Una dictadura, sin más

Entiendo perfectamente que un día Fidel Castro pudiera despertar el entusiasmo de quienes desean la justicia y el bienestar de la gente. Es comprensible que aquella ilusión de los años cincuenta pudiera prender entre nuestra intelectualidad. Incluso puede comprender la tolerancia hacia los errores de los primeros años.

Que hoy se mantenga esa idolatría ciega es mucho menos comprensible.
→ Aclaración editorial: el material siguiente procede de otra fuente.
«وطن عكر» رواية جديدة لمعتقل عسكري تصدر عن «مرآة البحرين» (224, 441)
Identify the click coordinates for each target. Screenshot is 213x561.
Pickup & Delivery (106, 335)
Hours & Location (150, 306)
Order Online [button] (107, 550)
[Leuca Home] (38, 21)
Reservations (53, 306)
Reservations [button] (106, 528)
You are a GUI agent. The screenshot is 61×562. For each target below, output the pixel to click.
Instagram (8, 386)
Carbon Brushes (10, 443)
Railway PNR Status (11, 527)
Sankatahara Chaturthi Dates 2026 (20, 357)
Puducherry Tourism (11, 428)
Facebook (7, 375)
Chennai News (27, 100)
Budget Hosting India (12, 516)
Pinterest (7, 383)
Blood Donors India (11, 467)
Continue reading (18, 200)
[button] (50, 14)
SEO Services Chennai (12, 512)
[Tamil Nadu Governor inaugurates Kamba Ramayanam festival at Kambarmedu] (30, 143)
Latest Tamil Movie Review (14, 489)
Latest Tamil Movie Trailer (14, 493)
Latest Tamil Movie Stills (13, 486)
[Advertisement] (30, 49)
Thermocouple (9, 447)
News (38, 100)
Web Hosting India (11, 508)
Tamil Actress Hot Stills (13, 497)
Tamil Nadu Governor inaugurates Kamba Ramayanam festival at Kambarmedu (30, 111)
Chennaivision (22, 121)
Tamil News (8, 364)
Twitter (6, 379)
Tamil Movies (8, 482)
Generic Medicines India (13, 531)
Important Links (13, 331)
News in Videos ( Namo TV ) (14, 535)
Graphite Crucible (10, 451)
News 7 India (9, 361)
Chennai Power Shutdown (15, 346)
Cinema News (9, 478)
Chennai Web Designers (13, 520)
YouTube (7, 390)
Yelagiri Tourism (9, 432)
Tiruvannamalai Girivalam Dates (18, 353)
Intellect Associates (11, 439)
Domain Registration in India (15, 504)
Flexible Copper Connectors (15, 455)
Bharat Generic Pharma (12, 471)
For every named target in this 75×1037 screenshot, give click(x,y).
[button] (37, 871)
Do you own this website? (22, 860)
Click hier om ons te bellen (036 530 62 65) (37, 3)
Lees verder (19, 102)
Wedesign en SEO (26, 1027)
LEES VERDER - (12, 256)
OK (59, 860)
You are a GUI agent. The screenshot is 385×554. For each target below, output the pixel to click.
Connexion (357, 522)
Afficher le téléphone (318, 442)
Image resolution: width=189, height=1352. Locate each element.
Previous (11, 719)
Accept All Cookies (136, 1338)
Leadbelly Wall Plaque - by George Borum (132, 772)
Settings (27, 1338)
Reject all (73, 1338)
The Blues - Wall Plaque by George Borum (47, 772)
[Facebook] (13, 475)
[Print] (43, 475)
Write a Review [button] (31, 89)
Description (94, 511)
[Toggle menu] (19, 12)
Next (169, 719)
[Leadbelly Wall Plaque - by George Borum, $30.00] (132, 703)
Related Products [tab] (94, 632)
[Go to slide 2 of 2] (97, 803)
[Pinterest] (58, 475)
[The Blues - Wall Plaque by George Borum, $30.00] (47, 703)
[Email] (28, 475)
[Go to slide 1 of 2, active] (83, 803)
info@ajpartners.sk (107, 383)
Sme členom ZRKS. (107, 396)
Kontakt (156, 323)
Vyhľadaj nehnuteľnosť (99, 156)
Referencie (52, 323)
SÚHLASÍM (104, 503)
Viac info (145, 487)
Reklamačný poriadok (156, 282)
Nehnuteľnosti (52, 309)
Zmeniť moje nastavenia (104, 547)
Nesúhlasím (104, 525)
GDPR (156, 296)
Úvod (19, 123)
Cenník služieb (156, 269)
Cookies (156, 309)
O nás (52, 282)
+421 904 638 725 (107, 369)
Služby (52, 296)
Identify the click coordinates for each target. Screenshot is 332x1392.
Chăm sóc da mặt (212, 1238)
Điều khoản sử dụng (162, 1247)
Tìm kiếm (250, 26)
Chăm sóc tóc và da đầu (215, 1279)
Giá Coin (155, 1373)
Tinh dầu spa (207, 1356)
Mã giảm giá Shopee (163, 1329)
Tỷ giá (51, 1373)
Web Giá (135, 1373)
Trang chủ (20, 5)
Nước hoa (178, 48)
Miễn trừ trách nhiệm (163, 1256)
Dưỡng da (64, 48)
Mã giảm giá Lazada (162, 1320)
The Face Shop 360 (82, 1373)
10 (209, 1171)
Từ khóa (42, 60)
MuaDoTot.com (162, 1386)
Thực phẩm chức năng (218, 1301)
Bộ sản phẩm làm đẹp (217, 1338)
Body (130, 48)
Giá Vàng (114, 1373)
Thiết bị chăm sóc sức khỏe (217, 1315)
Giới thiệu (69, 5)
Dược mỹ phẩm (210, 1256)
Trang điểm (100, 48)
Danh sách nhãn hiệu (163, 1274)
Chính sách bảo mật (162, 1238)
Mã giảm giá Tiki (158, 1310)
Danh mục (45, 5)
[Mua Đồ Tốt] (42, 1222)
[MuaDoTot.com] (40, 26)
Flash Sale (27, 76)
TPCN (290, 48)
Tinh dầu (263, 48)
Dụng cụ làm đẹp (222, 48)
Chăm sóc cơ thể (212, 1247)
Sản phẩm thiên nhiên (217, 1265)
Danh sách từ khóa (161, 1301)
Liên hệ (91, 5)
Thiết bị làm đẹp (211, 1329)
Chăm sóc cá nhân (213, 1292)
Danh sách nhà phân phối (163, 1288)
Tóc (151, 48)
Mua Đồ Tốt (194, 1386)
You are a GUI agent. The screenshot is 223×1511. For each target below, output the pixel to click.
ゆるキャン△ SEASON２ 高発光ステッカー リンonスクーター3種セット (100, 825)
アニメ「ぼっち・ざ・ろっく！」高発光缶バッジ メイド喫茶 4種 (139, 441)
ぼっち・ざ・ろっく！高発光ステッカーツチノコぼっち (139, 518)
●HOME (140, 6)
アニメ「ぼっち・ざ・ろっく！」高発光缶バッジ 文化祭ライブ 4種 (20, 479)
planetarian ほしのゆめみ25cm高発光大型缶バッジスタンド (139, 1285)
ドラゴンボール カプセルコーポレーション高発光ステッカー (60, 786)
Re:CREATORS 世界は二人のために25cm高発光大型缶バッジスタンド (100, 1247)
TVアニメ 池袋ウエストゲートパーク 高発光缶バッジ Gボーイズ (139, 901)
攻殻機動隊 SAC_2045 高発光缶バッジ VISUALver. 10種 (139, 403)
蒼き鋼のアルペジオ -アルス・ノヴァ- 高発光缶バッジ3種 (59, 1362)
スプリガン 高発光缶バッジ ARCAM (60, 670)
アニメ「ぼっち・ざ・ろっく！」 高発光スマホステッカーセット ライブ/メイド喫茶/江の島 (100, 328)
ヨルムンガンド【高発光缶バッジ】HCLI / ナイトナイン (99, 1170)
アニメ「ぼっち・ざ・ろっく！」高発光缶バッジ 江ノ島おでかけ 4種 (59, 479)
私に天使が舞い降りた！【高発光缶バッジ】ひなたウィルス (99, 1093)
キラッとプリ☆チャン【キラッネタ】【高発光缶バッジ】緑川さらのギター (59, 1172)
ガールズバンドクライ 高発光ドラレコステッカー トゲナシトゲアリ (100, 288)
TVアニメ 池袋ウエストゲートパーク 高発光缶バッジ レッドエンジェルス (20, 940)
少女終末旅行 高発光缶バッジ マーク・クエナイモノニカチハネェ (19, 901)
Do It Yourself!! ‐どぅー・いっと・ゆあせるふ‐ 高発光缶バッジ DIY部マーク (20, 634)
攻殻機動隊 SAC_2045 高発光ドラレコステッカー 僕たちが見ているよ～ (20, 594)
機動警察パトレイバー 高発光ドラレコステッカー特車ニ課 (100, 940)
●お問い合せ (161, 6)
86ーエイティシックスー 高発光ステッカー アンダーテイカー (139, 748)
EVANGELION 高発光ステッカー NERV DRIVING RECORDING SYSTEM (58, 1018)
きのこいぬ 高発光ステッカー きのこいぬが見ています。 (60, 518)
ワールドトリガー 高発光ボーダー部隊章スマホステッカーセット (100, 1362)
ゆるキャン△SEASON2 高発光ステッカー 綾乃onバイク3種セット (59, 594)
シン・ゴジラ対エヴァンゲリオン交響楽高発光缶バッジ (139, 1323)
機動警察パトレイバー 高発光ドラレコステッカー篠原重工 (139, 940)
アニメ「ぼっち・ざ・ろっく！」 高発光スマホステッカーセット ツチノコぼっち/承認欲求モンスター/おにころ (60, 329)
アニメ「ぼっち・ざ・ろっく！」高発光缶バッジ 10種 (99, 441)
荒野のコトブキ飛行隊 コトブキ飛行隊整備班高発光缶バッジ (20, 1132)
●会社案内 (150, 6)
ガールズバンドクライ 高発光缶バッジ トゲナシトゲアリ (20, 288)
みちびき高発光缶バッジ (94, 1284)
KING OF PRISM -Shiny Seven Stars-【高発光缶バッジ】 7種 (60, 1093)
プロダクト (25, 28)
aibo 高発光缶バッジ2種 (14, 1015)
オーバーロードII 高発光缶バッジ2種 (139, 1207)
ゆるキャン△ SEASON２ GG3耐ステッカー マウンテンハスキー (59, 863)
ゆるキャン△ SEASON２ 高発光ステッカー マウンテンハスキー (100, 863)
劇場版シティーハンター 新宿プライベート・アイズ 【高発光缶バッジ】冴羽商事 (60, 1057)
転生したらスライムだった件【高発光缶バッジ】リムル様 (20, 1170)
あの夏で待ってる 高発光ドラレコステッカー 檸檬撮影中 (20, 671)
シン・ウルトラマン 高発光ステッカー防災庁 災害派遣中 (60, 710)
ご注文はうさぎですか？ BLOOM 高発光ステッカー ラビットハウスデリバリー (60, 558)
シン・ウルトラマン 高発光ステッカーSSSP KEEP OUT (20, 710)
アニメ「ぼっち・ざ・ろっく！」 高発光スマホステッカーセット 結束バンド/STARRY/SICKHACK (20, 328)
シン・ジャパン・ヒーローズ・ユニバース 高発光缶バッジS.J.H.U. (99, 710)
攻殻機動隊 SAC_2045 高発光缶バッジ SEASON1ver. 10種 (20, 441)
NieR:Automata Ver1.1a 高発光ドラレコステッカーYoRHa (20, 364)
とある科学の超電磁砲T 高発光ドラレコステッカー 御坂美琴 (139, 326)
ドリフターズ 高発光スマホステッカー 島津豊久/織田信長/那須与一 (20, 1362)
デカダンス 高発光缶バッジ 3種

Si encima pensamos Cuba ha demostrado ser una dictadura de la que muchos incluso huyen en patera, que ha pasado hambre como pocos otros lugares de la América hispano hablante, que ha confirmado ser un estado fallido, que se ha revelado al servicio de los intereses soviéticos, entonces ese apoyo es visceral, indiferente a la realidad, impropio de gente de bien. Por mucho que signifique un sueño destruido, la realidad es que Cuba es una dictadura como tantas otras.

Eso es lo que le está pasando a una parte de nuestra izquierda: sus mitos le nublan la capacidad para razonar. Sus prejuicios bloquean su análisis. Puede ser incómodo, pero Fidel ha sido un dictador que ha construido un régimen en el que por no tener voz, los cubanos ni siquiera han podido elegir al sucesor.